> **SOURCE TEXT**
Further analysis involved examining the charge carrier dynamics and defect states in the perovskite films. We used theoretical models to describe the relationship between defect density and device parameters. The Shockley-Read-Hall recombination theory can be applied to quantify the non-radiative recombination rate: $$ R_{nr} = \frac{n p – n_i^2}{\tau_n (p + p_t) + \tau_p (n + n_t)} $$ where n and p are the electron and hole concentrations, ni is the intrinsic carrier concentration, and τn and τp are the carrier lifetimes. By reducing the defect density through our cleaning and passivation strategy, we effectively increase the carrier lifetimes, leading to higher Voc and FF. Additionally, the grain growth observed in SEM images can be modeled using classical nucleation theory, where the grain size distribution follows a log-normal function: $$ f(d) = \frac{1}{d \sigma \sqrt{2\pi}} \exp\left(-\frac{(\ln d – \mu)^2}{2\sigma^2}\right) $$ where d is the grain diameter, and μ and σ are the mean and standard deviation of the distribution. Our treated samples showed a shift towards larger grain sizes, which correlates with improved charge transport and reduced recombination at grain boundaries.

> **COLLECTED DATA**
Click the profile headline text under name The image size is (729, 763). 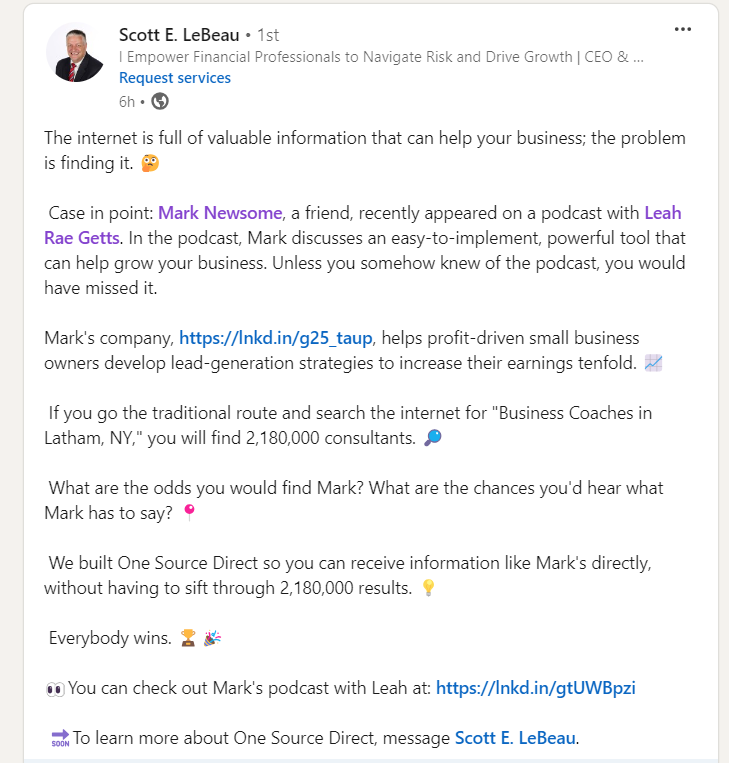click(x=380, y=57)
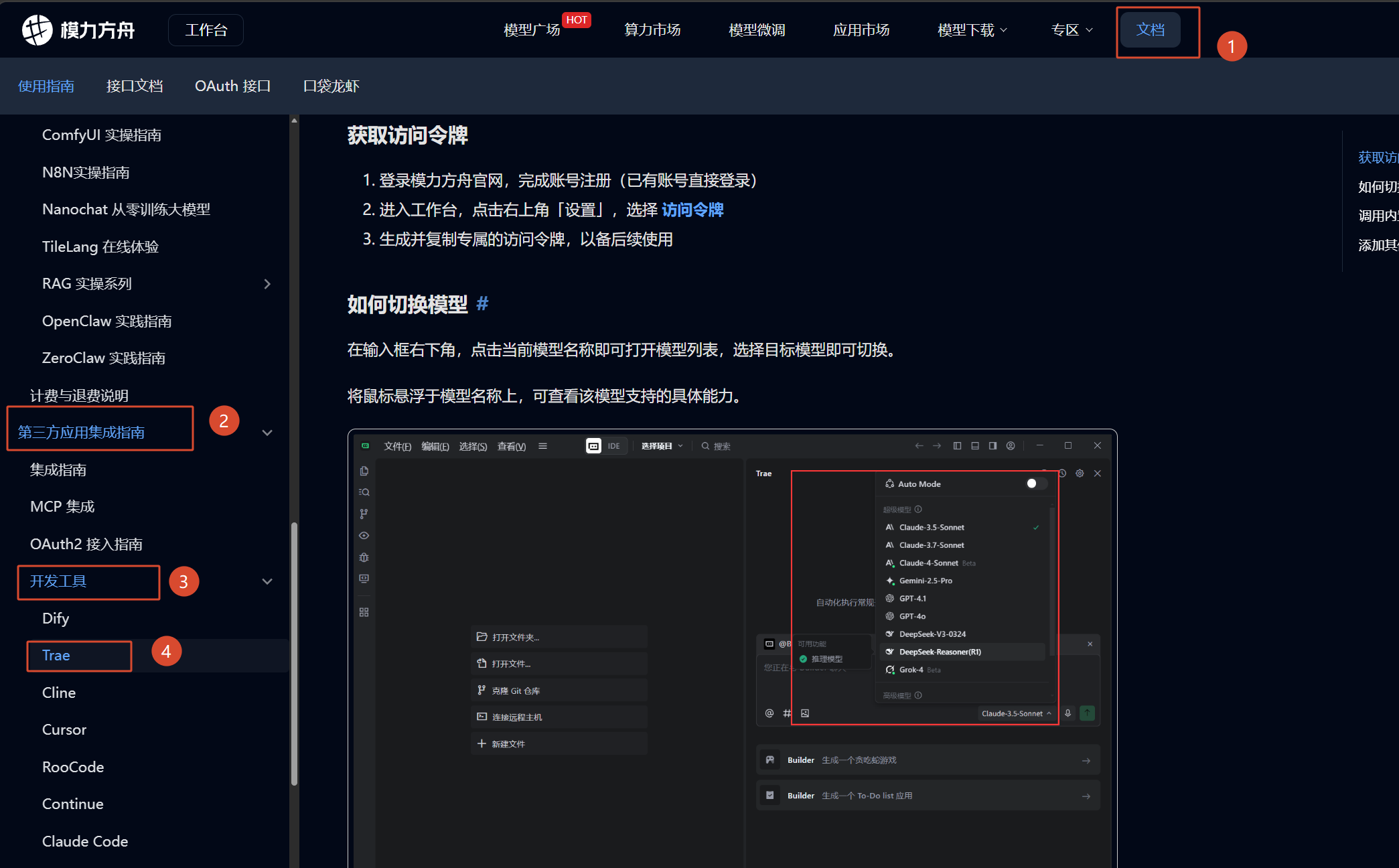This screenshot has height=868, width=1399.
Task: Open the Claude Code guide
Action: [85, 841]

> **THE TASKS**
A) In the perovskite film text, which symbols does the sentence following the recombination-rate equation define? Give each with the meaning stated there.
B) Carry the perovskite film text forward from its last sentence.

> **ANSWER SET**
A)
- n: electron concentration
- p: hole concentration
- ni: intrinsic carrier concentration
- τn: carrier lifetime
- τp: carrier lifetime

B)
| Sample | Scan Direction | Voc (V) | Jsc (mA/cm²) | FF (%) | PCE (%) |
|---|---|---|---|---|---|
| Untreated | Reverse | 1.04 | 23.36 | 72.98 | 17.93 |
| Untreated | Forward | 1.04 | 23.41 | 73.51 | 17.90 |
| Treated | Reverse | 1.08 | 23.62 | 81.60 | 20.59 |
| Treated | Forward | 1.08 | 23.80 | 78.26 | 20.11 |
The co-solvent cleaning process leverages the solubility differences between PbI2 and the perovskite material. PbI2 has a higher solubility in polar solvents like n-butanol, while the perovskite structure is more stable in less polar environments. The co-solvent mixture achieves a controlled polarity that selectively targets PbI2 without causing excessive dissolution of the perovskite. The volume ratio of 1:4 for n-butanol to cyclohexane was optimized through preliminary experiments to maximize PbI2 removal while minimizing film damage. Similarly, the passivation step uses CF3O-PEAI, which contains trifluoromethoxy groups that enhance its dipole moment and interaction with surface defects. The annealing step not only removes residual solvents but also facilitates the reaction between remaining PbI2 and CF3O-PEAI, forming a thin two-dimensional perovskite layer that passivates the surface and improves moisture resistance. This comprehensive approach addresses both chemical and morphological aspects of film quality, making it highly effective for enhancing perovskite solar cell performance.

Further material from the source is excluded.